# *New Beautiful Berk girl*DUW major amout of pictures



## tattered_teddy_bear

SO my new girl is from petco, very unexpected find, but i'm very happy about it. As far as names go, I really like Sable, but i randomly called her jelly bean without thinking. I was wondering if someone could tell me her color? I know she's a berk, but don't know if its mink or whatnot. Also, maybe an age estimate, i'm guessing she's 2 or 3months.
*BIG SMILES*









what did you say to me?









Cleaning shot so funny









YOGIES??









just some small talk









"little ratty, where'd you go?" *haha she'll never find me*








"i guess i'll just have to throw this yogie away" *i'm right here*









**belly tease**









smelly feet









TIME FOR BELLY TICKLES!
















a moment*









comfy








*snuggles*









BEST PIC EVER still for 5 seconds and i got it









SQUISH









my teddy bear










I tried to take some of her in the sun to see her brown color as it appears off camera.

COLOR








































*bOnDing**

























































favorite**


----------



## Violet

awww that last picture is too sweet!


----------



## Pomperella

such a cutie! sorry i know too little about colours and stuff, i just think ratties are cute! i am in awe you got such great photos, mine are never still long enough to get a good one!


----------



## sonoma

What a pretty baby...she's such a neat color but I dunno what it is. She looks about the same age as my youngest girl who is right around 3 1/2 months old.


----------



## Vixie

She may just be a dark chocolate color. -shrug-

But she seems like a sweetheart.


----------



## Taru

Well, way too new to ratties to know colors off the top of my head, but here is a site I was looking at the other day that might help you out!

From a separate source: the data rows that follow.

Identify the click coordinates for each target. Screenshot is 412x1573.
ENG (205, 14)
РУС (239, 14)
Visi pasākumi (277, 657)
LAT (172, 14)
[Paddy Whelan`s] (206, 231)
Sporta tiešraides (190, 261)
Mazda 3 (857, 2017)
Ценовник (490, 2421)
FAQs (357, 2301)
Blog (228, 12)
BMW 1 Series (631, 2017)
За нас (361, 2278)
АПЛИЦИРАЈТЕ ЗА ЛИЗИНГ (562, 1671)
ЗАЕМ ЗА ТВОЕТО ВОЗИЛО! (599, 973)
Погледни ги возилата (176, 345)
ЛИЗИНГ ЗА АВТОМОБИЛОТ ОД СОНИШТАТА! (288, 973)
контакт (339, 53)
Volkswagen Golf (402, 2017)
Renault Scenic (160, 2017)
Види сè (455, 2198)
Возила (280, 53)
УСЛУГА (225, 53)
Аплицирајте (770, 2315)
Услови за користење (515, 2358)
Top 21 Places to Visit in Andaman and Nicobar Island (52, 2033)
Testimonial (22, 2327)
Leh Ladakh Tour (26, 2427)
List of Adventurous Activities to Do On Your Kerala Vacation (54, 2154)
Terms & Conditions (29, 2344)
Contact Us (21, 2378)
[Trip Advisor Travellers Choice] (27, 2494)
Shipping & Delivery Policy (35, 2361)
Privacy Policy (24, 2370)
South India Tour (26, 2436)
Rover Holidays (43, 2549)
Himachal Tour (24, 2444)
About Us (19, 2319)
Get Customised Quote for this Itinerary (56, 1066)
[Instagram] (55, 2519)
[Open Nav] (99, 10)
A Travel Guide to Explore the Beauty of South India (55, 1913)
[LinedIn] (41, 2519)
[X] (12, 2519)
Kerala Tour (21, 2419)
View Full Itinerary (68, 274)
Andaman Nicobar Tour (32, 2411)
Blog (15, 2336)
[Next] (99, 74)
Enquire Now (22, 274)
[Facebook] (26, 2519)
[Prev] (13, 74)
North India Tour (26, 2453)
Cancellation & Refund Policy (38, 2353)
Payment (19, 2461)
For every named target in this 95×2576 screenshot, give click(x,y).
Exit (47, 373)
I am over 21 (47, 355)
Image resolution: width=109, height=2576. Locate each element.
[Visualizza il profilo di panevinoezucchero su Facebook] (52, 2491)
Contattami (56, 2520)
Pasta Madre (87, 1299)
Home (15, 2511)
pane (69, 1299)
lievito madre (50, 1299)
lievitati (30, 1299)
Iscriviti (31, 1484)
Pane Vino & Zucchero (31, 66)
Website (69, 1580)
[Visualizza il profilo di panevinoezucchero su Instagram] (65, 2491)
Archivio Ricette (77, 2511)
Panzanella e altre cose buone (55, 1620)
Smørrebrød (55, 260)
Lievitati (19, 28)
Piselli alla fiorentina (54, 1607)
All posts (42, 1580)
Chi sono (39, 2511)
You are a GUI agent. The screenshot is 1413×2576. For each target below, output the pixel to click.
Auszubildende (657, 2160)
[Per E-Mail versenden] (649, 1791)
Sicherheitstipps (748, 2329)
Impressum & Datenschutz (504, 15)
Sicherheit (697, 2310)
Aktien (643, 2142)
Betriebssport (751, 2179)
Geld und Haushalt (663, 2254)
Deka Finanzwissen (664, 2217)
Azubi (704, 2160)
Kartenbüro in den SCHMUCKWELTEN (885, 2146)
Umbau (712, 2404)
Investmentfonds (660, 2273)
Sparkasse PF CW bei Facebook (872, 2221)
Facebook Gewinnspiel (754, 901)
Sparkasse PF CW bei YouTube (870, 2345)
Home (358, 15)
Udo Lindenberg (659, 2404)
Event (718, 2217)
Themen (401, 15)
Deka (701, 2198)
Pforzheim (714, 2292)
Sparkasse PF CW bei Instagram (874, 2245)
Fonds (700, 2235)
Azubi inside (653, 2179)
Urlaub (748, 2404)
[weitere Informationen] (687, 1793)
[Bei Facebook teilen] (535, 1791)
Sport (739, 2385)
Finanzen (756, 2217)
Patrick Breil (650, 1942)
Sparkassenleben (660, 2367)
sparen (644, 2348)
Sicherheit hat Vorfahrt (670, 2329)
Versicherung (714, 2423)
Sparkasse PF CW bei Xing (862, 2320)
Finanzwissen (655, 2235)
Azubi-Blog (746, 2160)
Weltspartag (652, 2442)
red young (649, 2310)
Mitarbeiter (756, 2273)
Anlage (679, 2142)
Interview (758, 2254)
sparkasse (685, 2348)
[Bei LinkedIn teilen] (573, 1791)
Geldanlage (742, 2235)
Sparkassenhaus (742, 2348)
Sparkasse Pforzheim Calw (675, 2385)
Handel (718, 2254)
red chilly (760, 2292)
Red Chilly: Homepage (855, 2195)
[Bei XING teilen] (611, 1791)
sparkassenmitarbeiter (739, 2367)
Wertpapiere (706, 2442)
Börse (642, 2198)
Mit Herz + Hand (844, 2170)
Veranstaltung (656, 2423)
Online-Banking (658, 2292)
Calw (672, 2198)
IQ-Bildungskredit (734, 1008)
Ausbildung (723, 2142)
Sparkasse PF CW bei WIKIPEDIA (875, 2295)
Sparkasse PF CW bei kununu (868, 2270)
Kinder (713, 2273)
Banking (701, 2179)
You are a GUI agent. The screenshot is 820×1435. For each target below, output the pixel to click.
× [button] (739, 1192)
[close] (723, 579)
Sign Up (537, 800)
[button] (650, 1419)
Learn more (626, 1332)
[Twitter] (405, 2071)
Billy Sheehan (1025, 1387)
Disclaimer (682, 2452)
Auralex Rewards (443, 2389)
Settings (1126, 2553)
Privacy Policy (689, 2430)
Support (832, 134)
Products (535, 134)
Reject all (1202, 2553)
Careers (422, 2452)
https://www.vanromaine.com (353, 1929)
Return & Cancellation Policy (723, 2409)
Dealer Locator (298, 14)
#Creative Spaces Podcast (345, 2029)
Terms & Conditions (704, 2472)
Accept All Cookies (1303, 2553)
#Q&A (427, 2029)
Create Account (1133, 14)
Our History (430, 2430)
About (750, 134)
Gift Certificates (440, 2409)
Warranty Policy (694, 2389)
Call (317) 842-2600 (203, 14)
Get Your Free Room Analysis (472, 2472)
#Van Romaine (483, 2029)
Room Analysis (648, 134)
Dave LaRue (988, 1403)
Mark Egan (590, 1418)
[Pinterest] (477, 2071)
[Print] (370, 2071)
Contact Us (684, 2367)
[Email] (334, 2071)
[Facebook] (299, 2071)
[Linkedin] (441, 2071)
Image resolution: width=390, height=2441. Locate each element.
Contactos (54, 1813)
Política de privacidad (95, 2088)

http://www.afrma.org/fancyrm.htm


----------



## Beatle4

How sweet! Looks like your rat is a shirt rat too, like Splinter. Don't those scratches start to hurt? I'm totally used to it thoe. I like her coloring her belly is very cute.


----------



## Chivahn

So cute!

PS your chest looks like my chest right now, haha


----------



## Nazarath

*she is such a dang cutie, I can't come in the Meet My Rat section unless I have a few of my babies out with me lol, or else I just miss them even though I'm always around them. AWWW she's just to to cute!!!*


----------



## tattered_teddy_bear

Yea, all my rats are shirt rats. but its ok, i don't mind, i have kitties too, and they give me scratches all the time too. apparently i'm not only a jungle gym to my rats, but i'm a rae track to my cats. =-P heh


----------



## fallinstar

im glad 2 c im not the only 1 covered in cuts from d ratties lol! such a cute rattie *steals*


----------



## Bloodied_Kitten

You've got an adorable baby!


----------